This is autobiography. Las Vegas in 1973 seems to have been a seedy place, much as any place you'll go and spend it seedily.

Soft shoulders. If ever there seemed a perfect metaphor for my life that season, that was it.

A little more than a year ago, recorded conversations between Didion and her psychiatrists were released in book form, Notes to John. I'm not sure if these were ever intended by Didion to be made available to the general public, but here we are. I've not read them.

I drove some more. West on Sahara Boulevard, past the Strip, past the Be-Jak ranch, until the road just petered out in the desert. A couple of rattlesnakes sunned themselves by a sign that said: "Pavement Ends. Road Closed. Travel At Own Risk." The sign was pockmarked with bullet holes; the time and the temperature were still plainly visible in the Sahara Tower. The side of the road out there on West Sahara Boulevard resembled the trail of an army in full retreat. Carcasses of cars, refrigerators, propane heaters, furniture with the stuffing ripped out, a dump that was not even an official dump. Just a place in the desert to dump the leavings of a lifetime, out past the BeJak ranch before the pavement ended. Tires, old radios, television sets with no picture tubes, stoves, washing machines, bicycles, ironing boards, supermarket carts, air-conditioning units. Why here? Why did so many people travel out here past the Be-Jak ranch to junk their belongings? I could not find an answer, but today, years later, that stretch of highway out on the edge of the desert seems a more vivid image of Vegas than the lights of the Strip that even then were struggling against the summer twilight.

...

In her five years in Vegas, Artha had kept the following statistics. She had turned 1,203 tricks with 1,076 different johns. Ninety-seven tricks had been unable to get an erection, 214 came before penetration. She had engaged in anal intercourse eighty-eight times and fellatio 863 times. She had had thirteen professional lesbian contacts and three nonprofessional, and had been hired for "multiples," or group sex, fifty-four times. She had been whipped professionally eleven times and in turn had strapped tricks with a belt twenty-three times and with a horsewhip once. The masochists generally had preferred to get whipped around the genitals, the sadists to whip her buttocks. One client had paid her three hundred dollars to clip off her pubic hair, which he then put in a Mason jar; she never saw him again. She had been defecated on six times, urinated on thirteen times; she on her part had defecated on twelve tricks and urinated on twenty-two. Her vagina had been successfully penetrated by penises, dildos, bottles, bananas, frankfurters, candles and vibrators, and unsuccessfully by a pop-top can of Fresca.

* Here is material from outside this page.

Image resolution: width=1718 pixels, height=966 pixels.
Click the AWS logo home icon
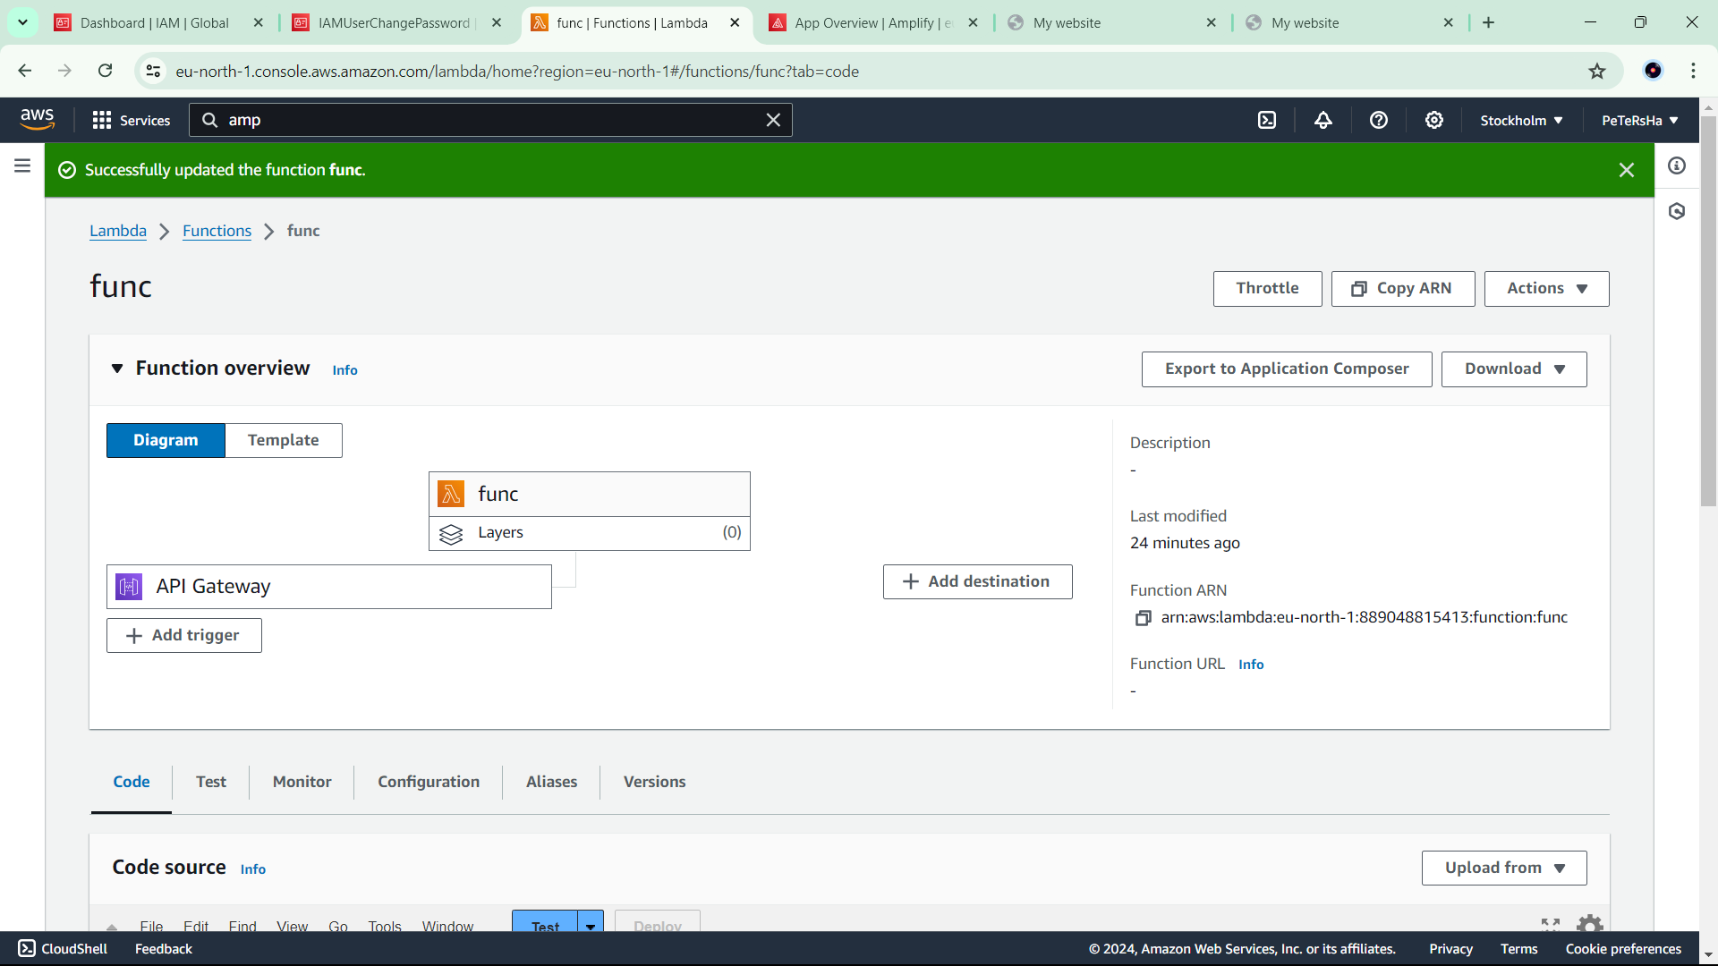tap(38, 119)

One of Dunne's strengths was his ability to turn what could be shocking and used shockingly—what people like Thompson and Bret Easton Ellis did with nearly every breath of all of their oeuvre—as something deeply human. Most of what he wrote about sex, including the lechery of men, is very well placed on display for people to read about. Imagine Michel de Montaigne in deep crisis in Las Vegas, a few centuries after his time. There are few excuses made for the people in this book nor is there condemnation, other than that which is diligently observed by Dunne, the condemnation by other people than himself. This book contains no baleful descriptions—other than that of Richard Nixon—and it's good to read; I often felt like I was listening to inner conversations as though Dunne had cherry-picked the mundane and yet otherworldly. Some conversations appear from another planet, which could, as with most conversations, have occurred a few meters away from oneself, from one's self's outer wall, from one's experience, from one's ability to observe.

Max Callimanopulos has written a good and interesting book review of the reissued version of Vegas. I recommend reading Joan Didion's Slouching Towards Bethlehem. It's a form of reporting of its own, in very good ways; Didion feels like a suave observer who was keen to write, but not for the sake of writing, money, nor fame; she was cool. She was very good.